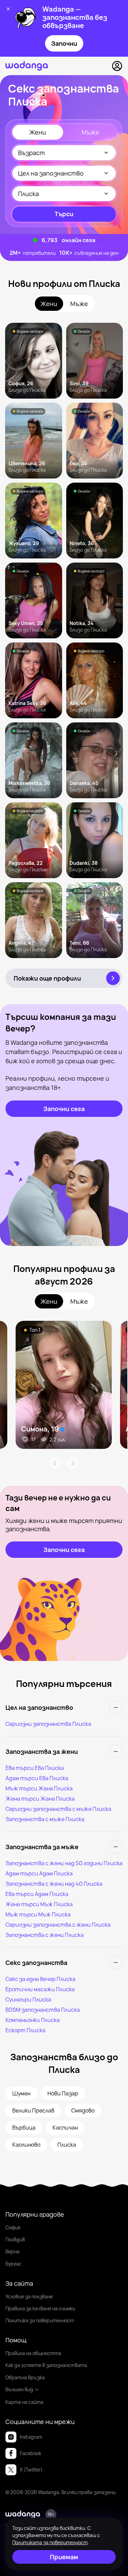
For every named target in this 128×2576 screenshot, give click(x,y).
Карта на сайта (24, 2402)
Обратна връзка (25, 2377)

---

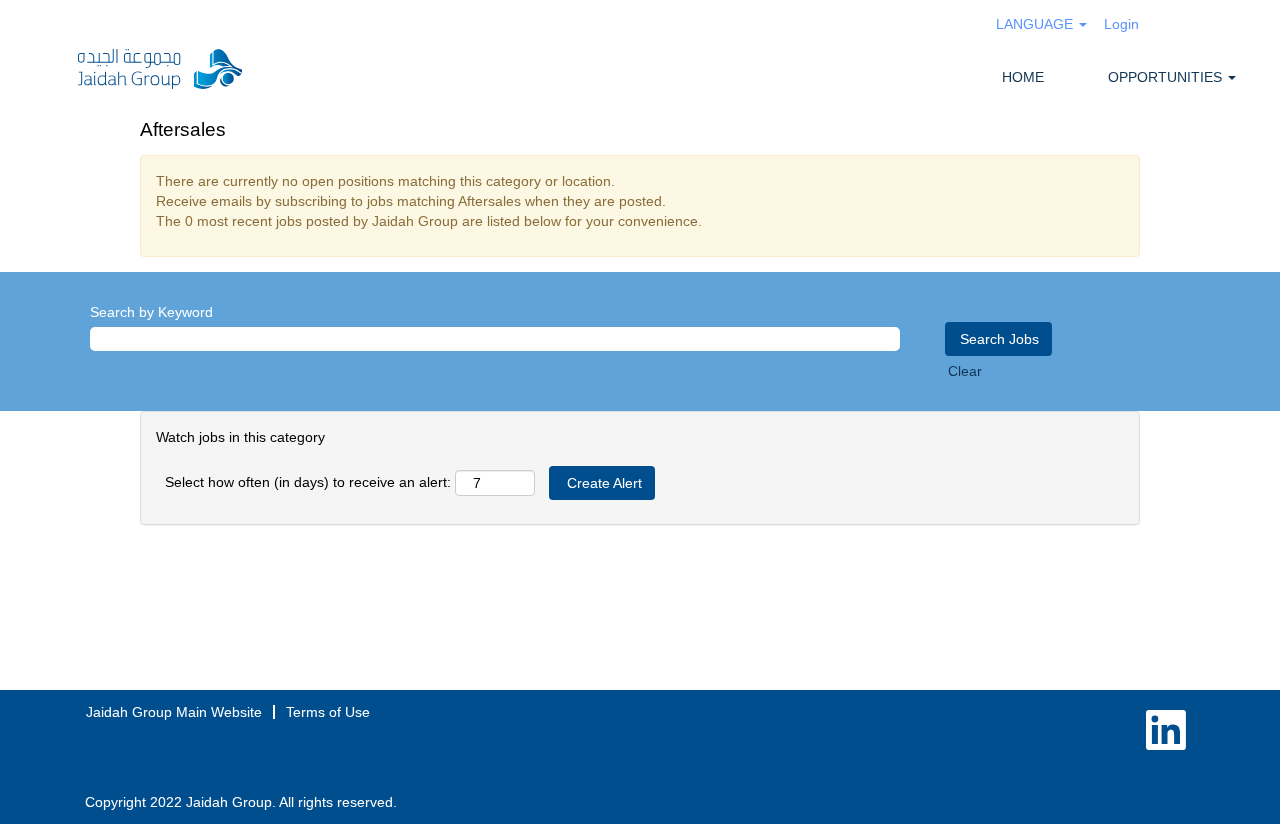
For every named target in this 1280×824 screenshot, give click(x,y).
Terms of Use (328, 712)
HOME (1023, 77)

▶ What the task asks: Copy out each line of the material in which the word "screenshot" turns up.

▶ Written response:
For every named target in this 128×2576 screenshot, give click(x,y).
For every named target in this 1280×824 screenshot, give click(x,y).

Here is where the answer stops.